A COVID-19 test kit.

A COVID-19 test kit.

Two South Cariboo classes self-isolating following COVID exposure

COVID case rate climbing in 100 Mile House area

Two classes at South Cariboo schools have been forced to “self-isolate” following COVID-19 exposures over the past week.

Letters from School District 27 were sent to parents in classes at Horse Lake Elementary and Peter Skene Ogden Secondary advising of a COVID exposure and asking unvaccinated students and staff to stay home and monitor for symptoms.

District superintendent Chris van der Mark confirmed Tuesday that the letters had been sent out at the direction of Interior Health following contract tracing, but said the move was “not unusual” and that the process of identifying classes that need to be isolated “seems to be working fairly well.”

“We know there is a fair bit of COVID kicking around right now, and we know that Delta is more infectious,” van der Mark said. “And we know that the school-aged population under 12 has no vaccine option, but that the effect on kids is very minor.”

According to a list on Interior Health’s website, exposures have also been documented at Lac La Hache Elementary (Sept. 27, 28 and 29), Mile 108 Elementary (Sept. 21) and 100 Mile Elementary (Sept. 21).

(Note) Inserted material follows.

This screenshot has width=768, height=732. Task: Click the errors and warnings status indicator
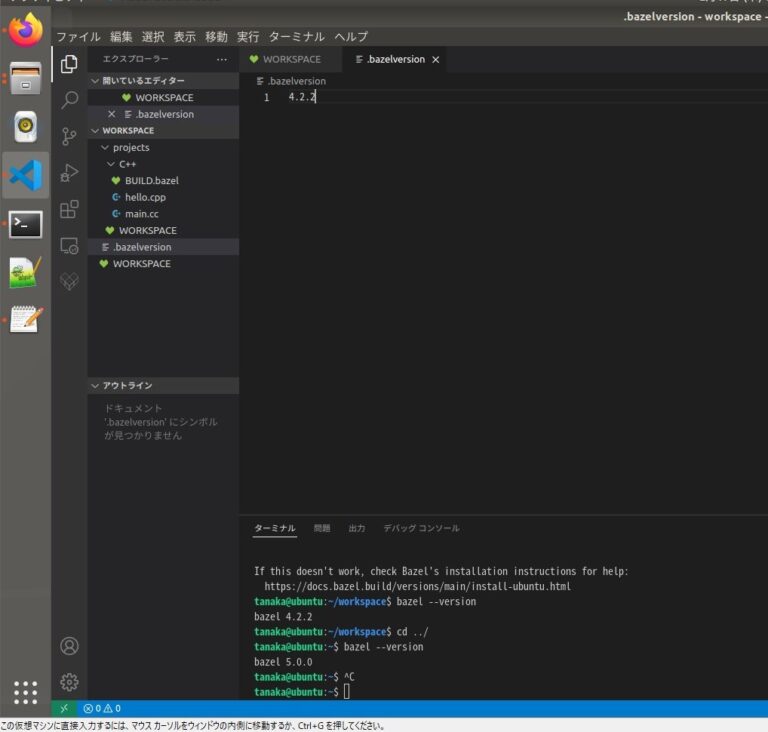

The past few weeks have seen COVID cases continue to rise in the 100 Mile House region, according to data from the BC Centre for Disease Control.

The most recent stats from the week of Oct. 1 to 7 show that the 100 Mile area had an average daily case rate of 44 per 100,000 population. Adjusted for the population used, that translates to more than seven positive cases per day. The case rate has been steadily increasing since the beginning of September, when the area was seeing an average of less than one positive case per day.

Mayor Mitch Campsall addressed the increase of cases at Tuesday’s council meeting, encouraging residents to “look after your community and get vaccinated.”

“Nobody really wants to get vaccinated but we do it because it makes safer for our households, our parents, our grandparents and our children,” he said. “The only way we’re going to get out of this is if we get out there and get vaccinated.”

The vaccination rate in the 100 Mile House region is slowly climbing upwards; as of last week, 68 per cent of eligible residents aged 12 and up had received both doses, and 70 per cent of eligible residents aged 18 and over were fully vaccinated.